Text to read ▸
***

# Smoothie Recipes



## stefania905 (Jun 15, 2007)

anyone know off the top of their head any good ones?

i just bought a smoothie machine....i love appliances hahah im so corny.

i already experimented with the alcoholic recipes lol


----------



## d_flawless (Jun 15, 2007)

ummm...for a basic strawberry/banana smoothie, i put like 5 ice cubes in the bottom of a blender (i wonder if this is the same thing ur using?), add about 5-6 strawberries, hulled and halved, 1 small container of vanilla yogurt, and a banana cut up, with a splash or two or milk and then u just blend it for like 10 seconds...
some people add supplements and stuff, but i just make this when i'm in a hurry and can't prepare stuff that would take me more than 5 minutes
hth!


----------



## as_cute_as_pie (Jun 15, 2007)

***

Listing ▸
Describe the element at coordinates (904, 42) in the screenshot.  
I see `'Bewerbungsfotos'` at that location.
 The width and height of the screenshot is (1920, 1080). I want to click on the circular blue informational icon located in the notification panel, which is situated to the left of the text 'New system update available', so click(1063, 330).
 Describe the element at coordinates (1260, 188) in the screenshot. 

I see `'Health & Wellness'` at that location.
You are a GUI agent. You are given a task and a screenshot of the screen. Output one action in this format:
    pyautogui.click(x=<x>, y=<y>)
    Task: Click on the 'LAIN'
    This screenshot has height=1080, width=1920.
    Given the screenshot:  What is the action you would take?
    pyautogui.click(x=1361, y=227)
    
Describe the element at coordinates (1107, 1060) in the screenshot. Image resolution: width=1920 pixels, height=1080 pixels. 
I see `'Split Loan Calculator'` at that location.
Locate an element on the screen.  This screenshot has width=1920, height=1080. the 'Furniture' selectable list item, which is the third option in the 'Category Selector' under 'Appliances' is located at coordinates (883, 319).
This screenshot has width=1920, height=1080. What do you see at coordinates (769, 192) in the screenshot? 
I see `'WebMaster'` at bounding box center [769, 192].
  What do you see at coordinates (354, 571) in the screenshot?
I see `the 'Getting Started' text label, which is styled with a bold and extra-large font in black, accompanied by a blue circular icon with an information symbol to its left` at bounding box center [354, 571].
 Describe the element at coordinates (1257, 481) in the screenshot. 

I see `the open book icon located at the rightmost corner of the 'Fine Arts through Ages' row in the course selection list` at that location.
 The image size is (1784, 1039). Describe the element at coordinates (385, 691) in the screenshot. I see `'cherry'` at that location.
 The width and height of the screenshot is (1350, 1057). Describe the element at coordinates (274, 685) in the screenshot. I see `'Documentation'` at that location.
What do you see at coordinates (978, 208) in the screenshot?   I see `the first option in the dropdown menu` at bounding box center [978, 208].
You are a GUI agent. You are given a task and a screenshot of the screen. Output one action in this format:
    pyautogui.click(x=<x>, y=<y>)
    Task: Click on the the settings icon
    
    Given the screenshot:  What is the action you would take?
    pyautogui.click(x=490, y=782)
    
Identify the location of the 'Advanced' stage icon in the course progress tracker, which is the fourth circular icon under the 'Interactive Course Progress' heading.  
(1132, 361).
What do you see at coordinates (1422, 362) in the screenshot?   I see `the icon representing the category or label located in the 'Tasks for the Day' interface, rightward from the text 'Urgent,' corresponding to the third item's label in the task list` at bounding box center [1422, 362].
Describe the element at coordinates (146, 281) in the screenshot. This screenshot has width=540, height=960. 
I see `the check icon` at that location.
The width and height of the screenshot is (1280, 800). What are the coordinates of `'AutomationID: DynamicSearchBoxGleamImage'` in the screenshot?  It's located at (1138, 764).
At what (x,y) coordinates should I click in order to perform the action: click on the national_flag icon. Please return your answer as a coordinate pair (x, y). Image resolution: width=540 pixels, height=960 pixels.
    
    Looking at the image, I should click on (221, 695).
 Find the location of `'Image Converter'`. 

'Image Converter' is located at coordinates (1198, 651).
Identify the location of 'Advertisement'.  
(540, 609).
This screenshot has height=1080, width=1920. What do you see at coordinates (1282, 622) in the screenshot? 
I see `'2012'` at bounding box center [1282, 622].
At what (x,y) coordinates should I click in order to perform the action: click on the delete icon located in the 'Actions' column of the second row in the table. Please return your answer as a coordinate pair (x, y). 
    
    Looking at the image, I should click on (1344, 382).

***

Problems and tasks ▸
(A) Copy out the entire smoothie recipes thread word for word.
(B) Lay out the lines of the records as a Markdown table with columns n and Line, one row per line, starting at the line containing "This screenshot has height=1080, width=1920. What" and ending at the last line of the records, both included. Leave out blank lines.

Answers for the exercise ▸
(A)
# Smoothie Recipes



## stefania905 (Jun 15, 2007)

anyone know off the top of their head any good ones?

i just bought a smoothie machine....i love appliances hahah im so corny.

i already experimented with the alcoholic recipes lol


----------



## d_flawless (Jun 15, 2007)

ummm...for a basic strawberry/banana smoothie, i put like 5 ice cubes in the bottom of a blender (i wonder if this is the same thing ur using?), add about 5-6 strawberries, hulled and halved, 1 small container of vanilla yogurt, and a banana cut up, with a splash or two or milk and then u just blend it for like 10 seconds...
some people add supplements and stuff, but i just make this when i'm in a hurry and can't prepare stuff that would take me more than 5 minutes
hth!


----------



## as_cute_as_pie (Jun 15, 2007)

(B)
| n | Line |
|---|---|
| 1 | This screenshot has height=1080, width=1920. What do you see at coordinates (1282, 622) in the screenshot?  |
| 2 | I see `'2012'` at bounding box center [1282, 622]. |
| 3 | At what (x,y) coordinates should I click in order to perform the action: click on the delete icon located in the 'Actions' column of the second row in the table. Please return your answer as a coordinate pair (x, y).  |
| 4 |     Looking at the image, I should click on (1344, 382). |